Murphy prioritizes hiring locally, sourcing regionally, and using every design decision as an opportunity to invest in the dignity of the communities he serves. For the Butaro District Hospital in Rwanda, he hired locals, empowering them to build their own structure from the ground up. The result was a space of literal and figurative healing: allowing citizens to heal through the dignity of shared labor, as well as creating a space which drew from healthier design principles—open hallways, intentional colors, and windows—to facilitate faster healing from patients. 

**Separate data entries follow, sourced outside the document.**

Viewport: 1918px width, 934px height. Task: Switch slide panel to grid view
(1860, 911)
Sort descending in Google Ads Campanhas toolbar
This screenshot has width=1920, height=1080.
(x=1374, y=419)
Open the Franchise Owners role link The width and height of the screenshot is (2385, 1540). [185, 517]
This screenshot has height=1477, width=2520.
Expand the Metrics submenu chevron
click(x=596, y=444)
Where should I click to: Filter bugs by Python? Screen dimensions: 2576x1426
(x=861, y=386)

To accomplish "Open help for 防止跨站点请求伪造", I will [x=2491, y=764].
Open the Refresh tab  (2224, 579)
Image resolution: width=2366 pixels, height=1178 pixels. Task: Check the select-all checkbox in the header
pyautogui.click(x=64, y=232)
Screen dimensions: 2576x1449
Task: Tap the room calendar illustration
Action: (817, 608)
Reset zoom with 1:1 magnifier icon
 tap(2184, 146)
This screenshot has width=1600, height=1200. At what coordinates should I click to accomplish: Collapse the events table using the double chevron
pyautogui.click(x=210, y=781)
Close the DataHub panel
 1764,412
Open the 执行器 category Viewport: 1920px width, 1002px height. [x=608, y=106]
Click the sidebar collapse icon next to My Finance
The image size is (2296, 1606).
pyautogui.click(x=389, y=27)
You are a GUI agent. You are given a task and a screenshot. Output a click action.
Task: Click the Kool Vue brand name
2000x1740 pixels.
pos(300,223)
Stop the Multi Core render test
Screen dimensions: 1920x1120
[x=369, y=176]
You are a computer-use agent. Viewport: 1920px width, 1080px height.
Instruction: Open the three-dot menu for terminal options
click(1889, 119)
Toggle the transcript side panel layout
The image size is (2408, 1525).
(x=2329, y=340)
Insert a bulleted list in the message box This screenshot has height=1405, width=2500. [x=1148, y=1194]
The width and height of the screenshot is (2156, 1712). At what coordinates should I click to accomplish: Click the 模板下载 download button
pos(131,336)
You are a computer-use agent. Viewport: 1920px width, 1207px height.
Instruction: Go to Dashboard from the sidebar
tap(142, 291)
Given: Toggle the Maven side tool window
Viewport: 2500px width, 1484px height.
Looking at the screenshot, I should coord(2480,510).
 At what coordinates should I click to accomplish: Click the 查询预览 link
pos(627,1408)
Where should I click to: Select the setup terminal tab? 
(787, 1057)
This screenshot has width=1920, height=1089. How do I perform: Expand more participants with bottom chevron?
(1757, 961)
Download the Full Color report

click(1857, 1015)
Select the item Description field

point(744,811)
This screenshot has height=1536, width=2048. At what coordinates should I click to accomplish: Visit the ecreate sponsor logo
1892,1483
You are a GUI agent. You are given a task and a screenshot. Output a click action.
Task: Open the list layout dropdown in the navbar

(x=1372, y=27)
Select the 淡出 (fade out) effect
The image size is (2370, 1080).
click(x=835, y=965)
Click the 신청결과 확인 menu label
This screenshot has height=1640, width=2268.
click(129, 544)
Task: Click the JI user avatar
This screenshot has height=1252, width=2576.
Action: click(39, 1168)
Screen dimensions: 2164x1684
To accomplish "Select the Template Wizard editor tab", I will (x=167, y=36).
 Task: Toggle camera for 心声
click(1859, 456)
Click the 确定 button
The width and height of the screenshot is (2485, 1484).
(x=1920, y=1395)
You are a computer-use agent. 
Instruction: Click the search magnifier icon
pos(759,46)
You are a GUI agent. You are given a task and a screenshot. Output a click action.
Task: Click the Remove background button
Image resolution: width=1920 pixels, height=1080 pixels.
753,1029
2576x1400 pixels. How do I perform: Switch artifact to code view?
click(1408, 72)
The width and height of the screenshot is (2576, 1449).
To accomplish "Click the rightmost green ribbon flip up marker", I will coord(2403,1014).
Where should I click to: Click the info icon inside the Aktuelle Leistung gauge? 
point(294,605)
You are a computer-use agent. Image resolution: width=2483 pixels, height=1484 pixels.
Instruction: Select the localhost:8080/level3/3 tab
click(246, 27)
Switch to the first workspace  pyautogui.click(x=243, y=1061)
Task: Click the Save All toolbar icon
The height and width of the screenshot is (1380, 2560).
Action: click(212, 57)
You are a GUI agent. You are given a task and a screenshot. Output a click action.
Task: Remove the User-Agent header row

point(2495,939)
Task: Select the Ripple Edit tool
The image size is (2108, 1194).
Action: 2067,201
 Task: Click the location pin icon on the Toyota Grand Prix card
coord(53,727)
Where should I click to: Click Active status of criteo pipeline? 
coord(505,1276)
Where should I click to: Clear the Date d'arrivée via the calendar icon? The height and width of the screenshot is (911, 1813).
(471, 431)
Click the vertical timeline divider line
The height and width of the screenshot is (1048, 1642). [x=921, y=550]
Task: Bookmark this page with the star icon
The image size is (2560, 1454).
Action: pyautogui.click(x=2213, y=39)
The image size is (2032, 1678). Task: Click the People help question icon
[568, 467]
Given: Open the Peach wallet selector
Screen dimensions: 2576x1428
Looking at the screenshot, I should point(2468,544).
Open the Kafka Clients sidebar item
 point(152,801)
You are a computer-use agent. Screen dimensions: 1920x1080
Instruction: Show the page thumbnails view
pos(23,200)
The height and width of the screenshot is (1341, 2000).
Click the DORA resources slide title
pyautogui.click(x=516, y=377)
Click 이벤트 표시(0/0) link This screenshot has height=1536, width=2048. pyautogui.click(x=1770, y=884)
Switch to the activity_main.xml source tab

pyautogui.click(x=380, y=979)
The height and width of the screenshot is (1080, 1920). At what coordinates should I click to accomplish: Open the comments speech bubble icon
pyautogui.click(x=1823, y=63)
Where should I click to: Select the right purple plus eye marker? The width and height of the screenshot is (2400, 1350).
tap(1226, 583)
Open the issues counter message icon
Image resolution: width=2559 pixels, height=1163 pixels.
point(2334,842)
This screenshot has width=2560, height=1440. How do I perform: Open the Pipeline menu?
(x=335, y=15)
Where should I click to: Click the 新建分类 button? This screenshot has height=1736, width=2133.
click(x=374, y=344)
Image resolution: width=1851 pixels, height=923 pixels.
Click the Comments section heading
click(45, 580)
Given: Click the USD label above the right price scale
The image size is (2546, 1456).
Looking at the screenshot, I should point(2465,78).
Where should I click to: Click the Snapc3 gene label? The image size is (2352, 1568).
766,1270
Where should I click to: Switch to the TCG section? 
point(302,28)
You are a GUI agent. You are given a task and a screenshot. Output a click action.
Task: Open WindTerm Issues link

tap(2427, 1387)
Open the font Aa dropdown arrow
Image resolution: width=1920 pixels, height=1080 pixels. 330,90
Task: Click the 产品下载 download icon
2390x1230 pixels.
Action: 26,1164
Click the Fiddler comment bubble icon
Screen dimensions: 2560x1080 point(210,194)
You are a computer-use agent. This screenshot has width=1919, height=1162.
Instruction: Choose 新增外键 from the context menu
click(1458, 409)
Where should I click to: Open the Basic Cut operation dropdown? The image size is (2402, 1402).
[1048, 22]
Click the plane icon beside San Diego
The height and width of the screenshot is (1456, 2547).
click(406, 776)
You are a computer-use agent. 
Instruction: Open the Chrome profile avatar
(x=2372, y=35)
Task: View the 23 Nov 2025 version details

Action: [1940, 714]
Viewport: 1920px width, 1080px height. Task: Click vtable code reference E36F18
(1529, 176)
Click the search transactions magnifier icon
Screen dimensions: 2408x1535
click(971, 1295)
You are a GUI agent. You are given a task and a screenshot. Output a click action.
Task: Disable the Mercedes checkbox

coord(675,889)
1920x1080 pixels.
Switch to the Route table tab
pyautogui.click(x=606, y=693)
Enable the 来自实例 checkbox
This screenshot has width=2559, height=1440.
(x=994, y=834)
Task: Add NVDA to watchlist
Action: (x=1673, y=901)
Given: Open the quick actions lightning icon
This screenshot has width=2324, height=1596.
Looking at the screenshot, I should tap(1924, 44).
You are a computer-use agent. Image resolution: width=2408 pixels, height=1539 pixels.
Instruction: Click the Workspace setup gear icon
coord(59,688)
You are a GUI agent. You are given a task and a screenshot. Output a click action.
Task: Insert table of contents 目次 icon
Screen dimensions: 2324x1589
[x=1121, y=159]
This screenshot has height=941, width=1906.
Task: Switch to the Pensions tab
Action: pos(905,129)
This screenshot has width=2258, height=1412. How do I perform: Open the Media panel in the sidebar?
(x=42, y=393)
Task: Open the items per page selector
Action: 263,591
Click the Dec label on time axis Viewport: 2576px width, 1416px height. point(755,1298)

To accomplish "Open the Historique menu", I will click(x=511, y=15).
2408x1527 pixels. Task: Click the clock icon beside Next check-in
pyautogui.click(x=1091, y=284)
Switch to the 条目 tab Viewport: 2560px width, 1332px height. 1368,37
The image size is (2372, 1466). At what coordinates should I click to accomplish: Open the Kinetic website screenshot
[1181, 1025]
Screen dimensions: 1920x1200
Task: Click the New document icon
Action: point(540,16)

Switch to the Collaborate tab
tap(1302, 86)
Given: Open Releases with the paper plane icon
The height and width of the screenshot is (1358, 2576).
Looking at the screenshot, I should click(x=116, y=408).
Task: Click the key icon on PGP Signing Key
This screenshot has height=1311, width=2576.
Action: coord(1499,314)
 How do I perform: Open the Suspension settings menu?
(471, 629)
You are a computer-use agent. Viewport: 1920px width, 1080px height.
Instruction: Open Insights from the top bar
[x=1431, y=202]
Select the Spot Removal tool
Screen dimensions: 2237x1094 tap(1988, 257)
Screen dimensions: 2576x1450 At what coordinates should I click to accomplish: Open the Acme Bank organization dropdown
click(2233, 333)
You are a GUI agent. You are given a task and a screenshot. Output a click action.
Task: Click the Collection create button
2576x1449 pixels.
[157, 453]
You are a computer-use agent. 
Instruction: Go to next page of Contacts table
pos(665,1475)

As a speaker, teacher, and architect, Murphy’s work investigates the social and political consequences of the built world. In his sweeping, optimistic talks, Murphy advocates for a new empowerment that calls on citizens and architects to consider the power relationships of design, while simultaneously searching for beauty and meaning. MASS Design Group received the 2018 J. Irwin and Xenia S. Miller Prize, the 2018 American Academy of Arts and Letters Award in Architecture, and the 2017 Cooper Hewitt National Design Award in Architecture. Alabama’s National Memorial for Peace and Justice has been featured in over 400 publications including The New York Times, The New Yorker, The Washington Post, and 60 Minutes. Murphy is an Adjunct Associate Professor at the Columbia Graduate School of Architecture, Planning, and Preservation, has taught at the Wentworth Institute of Technology, the Boston Architectural College, and the Harvard Graduate School of Design. In 2018, he was a Santa Fe Art Institute Equal Justice Resident. Murphy holds a Master of Architecture from the Harvard Graduate School of Design.

Speech Topics

Civic Engagement
Architecture That’s Built to Heal Justice is Beauty
Architecture is more than the buildings that shelter us. It has the power to hurt and heal us, as people and communities. Award-winning architect and Executive Director of MASS Design Group, Michael Murphy has leveraged this power in a holistic approach that produces community-centric buildings which promote health, justice, beauty, and human dignity. In this inspiring and optimistic talk, Murphy explores the advantages of designing buildings to improve the well-being of individuals and communities, using low-impact and environmentally conscious construction that enriches the community, and evaluating each design’s impact in improving lives. Your audience will leave this talk with a heightened awareness of how the spaces we move through affect our health and behavior, and how as citizens and community members, we can all become more involved in shaping the architecture that structures our civic, professional, and personal lives.